Cosmopolites sordidus genome assemblies

Abstract

PacBio HiFi sequencing was employed in combination with metagenomic binning to produce a high-quality reference genome of Cosmopolites sordidus. We compared k-mer and alignment reference-based pre-binning and post-binning approaches to remove contamination. We were also interested to know if the post-binning approach had interspersed Bacterial contamination within intragenic regions of Arthropoda-binned contigs. Our analyses identified 3,433 genes that were composed with reads identified as of putative bacterial origins. The pre-binning approach yielded a C. sordidus genome of 1.07Gb genome composed of 3,089 contigs with 98.6% and 97.1% complete and single copy genome and protein BUSCO scores respectively.
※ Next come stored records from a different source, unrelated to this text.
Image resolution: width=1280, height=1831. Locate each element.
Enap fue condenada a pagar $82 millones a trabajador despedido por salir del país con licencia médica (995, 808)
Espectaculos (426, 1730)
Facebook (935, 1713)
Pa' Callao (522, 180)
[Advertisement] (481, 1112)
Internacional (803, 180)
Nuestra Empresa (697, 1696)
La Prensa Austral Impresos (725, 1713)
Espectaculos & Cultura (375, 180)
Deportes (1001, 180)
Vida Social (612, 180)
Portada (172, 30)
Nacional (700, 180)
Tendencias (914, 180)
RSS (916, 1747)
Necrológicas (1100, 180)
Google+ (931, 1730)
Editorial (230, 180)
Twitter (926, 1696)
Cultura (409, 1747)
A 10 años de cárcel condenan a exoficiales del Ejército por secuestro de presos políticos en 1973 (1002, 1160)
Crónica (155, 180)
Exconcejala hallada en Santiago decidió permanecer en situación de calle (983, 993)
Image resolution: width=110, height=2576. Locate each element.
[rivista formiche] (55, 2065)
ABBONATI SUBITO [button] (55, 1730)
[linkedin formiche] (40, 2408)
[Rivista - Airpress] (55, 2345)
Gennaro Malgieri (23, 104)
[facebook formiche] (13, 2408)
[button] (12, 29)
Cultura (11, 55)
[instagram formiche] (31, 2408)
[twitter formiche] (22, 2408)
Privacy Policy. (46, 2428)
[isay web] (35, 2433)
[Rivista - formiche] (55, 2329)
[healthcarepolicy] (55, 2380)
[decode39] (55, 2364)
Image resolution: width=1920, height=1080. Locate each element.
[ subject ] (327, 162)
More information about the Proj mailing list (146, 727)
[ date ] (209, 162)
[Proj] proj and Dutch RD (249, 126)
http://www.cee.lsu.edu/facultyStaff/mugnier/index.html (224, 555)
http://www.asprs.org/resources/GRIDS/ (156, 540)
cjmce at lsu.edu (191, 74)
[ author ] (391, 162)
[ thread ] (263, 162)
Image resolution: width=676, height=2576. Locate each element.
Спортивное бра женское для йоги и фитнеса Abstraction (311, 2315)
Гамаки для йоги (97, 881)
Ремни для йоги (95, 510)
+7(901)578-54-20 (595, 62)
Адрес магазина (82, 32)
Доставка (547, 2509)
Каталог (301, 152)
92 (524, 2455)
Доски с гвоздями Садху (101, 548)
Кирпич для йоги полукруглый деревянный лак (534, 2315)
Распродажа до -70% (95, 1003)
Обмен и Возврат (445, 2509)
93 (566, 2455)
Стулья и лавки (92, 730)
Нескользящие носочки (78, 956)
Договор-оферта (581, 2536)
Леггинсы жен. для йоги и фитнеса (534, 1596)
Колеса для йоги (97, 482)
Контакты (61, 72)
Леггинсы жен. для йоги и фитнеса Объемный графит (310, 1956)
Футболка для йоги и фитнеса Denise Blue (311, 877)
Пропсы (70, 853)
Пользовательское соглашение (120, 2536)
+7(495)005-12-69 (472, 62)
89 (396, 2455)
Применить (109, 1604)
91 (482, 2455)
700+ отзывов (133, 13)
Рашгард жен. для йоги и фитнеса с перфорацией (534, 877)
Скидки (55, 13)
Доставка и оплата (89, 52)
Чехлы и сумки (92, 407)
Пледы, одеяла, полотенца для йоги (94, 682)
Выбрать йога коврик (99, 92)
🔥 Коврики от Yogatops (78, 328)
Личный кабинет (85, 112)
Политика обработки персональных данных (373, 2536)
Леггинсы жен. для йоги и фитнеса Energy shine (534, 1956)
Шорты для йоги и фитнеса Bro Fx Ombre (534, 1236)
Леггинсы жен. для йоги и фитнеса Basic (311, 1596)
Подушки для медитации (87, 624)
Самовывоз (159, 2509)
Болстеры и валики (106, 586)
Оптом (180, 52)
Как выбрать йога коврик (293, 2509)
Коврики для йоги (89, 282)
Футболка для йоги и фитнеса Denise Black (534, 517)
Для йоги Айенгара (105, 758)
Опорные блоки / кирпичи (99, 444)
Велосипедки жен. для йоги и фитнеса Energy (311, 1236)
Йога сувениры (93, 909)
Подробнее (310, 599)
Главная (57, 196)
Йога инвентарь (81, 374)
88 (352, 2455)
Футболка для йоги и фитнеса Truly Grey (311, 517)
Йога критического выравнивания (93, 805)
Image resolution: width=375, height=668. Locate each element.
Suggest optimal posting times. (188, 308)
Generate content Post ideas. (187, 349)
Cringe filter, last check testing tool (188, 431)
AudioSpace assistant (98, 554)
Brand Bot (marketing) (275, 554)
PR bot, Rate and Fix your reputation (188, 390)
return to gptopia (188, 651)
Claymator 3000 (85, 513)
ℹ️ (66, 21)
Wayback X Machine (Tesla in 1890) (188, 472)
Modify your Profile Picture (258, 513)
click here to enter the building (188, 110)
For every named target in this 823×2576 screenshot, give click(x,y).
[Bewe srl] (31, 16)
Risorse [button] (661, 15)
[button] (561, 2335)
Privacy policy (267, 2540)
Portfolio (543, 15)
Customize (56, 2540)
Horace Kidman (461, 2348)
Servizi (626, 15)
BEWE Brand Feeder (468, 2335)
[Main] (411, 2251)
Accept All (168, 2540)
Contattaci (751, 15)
In this paper, we demonstrate that in this case, the pre-binning approach does not sacrifice assembly quality for more stringent metagenomic filtering. We also determine post-binning allows for increased intragenic contamination increased with increasing coverage, but the frequency of gene contamination increased with lower coverage. Finally, NCBI’s new FCS-GX program was used as a final post-assembly classification approach and identified contamination in both pre- and post-binning assemblies. This indicates that both pre- and post-binning approaches are required to fully remove contamination. Future work should focus on developing reference-free pre-binning approaches for HiFi reads produced from eukaryotic-based metagenomic samples.